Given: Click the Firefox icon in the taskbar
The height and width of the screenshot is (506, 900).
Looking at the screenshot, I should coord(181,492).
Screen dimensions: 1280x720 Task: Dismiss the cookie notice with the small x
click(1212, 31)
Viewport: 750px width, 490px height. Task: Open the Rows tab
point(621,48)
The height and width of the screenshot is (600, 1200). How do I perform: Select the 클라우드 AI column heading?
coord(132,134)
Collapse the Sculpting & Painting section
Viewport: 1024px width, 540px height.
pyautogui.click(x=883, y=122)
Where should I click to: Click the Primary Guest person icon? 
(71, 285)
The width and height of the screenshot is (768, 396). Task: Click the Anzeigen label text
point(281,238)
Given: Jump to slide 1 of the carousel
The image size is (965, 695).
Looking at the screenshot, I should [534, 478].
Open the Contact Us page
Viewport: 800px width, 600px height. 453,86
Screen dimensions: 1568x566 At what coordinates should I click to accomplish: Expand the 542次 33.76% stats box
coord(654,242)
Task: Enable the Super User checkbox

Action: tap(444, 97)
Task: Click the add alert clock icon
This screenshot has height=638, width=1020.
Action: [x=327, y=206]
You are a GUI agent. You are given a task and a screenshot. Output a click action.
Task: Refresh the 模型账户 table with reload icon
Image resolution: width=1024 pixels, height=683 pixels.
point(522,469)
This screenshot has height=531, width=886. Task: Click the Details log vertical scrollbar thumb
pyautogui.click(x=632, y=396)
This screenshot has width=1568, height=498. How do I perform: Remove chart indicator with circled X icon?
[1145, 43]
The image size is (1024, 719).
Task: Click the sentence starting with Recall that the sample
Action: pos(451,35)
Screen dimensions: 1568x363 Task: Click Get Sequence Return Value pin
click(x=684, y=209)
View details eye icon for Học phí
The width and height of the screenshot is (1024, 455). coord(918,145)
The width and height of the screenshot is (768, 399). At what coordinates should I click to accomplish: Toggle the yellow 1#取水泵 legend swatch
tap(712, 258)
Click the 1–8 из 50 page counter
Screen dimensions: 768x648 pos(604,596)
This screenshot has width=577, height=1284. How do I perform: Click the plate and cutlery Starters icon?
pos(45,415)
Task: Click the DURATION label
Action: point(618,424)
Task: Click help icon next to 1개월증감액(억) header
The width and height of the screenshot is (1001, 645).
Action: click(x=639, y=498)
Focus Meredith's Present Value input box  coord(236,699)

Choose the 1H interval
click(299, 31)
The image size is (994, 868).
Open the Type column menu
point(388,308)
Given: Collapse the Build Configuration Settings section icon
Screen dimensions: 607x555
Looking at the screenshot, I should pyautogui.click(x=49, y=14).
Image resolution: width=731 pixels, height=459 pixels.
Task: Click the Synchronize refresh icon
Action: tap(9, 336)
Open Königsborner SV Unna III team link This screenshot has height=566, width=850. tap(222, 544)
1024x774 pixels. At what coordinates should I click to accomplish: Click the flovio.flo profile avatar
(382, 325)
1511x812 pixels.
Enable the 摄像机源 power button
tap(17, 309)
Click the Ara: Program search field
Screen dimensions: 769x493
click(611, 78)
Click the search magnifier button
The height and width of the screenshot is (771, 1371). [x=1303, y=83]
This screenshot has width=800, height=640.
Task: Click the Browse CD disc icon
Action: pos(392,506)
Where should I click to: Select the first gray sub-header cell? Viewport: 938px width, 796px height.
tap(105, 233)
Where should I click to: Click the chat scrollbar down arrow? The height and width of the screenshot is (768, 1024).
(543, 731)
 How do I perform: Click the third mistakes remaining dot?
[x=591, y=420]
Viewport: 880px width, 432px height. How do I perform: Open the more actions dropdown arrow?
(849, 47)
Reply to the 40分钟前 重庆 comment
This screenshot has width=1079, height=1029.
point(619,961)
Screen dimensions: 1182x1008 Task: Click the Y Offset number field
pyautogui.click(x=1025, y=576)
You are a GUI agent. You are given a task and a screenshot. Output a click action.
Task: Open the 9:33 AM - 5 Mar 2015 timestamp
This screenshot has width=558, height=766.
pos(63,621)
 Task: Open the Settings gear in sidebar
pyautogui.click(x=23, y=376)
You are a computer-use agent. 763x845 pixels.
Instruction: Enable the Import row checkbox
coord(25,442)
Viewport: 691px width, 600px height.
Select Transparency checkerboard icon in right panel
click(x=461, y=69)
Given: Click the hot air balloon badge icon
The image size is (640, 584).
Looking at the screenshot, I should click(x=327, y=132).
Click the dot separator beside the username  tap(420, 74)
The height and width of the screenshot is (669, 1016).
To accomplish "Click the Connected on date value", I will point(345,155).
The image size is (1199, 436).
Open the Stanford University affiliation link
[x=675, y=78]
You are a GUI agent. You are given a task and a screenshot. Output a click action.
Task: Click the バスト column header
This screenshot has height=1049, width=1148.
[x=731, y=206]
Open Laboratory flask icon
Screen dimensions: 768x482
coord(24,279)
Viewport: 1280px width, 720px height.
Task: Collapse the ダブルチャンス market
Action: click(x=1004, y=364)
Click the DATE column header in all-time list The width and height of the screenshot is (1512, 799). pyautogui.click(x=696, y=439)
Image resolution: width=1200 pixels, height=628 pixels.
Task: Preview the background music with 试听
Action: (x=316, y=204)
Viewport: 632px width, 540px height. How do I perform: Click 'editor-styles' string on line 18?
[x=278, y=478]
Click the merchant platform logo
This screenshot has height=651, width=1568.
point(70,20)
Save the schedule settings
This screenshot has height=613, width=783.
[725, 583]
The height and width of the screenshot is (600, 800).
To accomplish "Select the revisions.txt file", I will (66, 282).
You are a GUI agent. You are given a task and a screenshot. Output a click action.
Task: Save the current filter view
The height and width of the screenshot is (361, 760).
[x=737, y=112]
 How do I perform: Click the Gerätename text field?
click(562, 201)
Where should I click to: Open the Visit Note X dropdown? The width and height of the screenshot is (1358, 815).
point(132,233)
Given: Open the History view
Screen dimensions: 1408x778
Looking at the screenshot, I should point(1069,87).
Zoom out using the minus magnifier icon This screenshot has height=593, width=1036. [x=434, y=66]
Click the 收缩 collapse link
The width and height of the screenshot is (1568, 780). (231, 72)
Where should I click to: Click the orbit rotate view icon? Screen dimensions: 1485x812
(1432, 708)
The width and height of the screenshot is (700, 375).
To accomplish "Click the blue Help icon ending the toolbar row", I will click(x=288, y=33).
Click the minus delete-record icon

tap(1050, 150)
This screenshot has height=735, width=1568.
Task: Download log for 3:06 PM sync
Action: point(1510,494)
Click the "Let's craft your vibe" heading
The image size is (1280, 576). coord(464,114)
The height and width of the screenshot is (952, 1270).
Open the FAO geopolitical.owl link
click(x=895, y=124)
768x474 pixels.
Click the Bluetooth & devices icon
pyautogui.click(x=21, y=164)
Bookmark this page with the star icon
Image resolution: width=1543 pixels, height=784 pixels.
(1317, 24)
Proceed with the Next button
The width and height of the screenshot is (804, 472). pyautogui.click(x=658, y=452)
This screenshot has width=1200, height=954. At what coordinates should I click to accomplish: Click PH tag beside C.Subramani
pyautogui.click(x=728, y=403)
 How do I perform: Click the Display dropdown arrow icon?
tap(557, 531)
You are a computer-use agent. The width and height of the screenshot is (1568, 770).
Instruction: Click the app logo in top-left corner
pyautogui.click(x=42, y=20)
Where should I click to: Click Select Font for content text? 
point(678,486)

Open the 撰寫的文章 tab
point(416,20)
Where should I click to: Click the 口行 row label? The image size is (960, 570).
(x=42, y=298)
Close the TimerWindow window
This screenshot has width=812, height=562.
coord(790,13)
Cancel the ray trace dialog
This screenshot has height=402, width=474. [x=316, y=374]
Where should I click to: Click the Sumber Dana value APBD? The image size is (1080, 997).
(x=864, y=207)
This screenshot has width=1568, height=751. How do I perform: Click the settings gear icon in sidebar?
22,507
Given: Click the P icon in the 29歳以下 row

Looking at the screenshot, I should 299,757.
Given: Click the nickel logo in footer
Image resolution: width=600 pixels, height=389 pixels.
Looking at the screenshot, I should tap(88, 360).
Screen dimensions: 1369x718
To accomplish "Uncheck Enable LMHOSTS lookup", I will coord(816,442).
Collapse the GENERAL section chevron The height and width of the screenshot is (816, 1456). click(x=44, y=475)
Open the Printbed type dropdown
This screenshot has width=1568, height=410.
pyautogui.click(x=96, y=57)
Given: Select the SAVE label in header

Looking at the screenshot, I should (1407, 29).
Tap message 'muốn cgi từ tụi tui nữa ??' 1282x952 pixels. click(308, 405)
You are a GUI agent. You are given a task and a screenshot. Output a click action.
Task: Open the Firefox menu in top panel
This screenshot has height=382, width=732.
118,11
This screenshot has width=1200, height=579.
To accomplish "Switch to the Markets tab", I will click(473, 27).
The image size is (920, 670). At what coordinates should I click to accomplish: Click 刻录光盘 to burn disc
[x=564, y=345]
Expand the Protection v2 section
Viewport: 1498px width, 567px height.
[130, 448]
____________________
— ABOUT THIS EXERCISE —
Please copy out each line in the entries that mentions the string "computer".

— WRITTEN SOLUTION —
You are a computer-use agent. 763x845 pixels.
You are a computer-use agent. The width and height of the screenshot is (1568, 770).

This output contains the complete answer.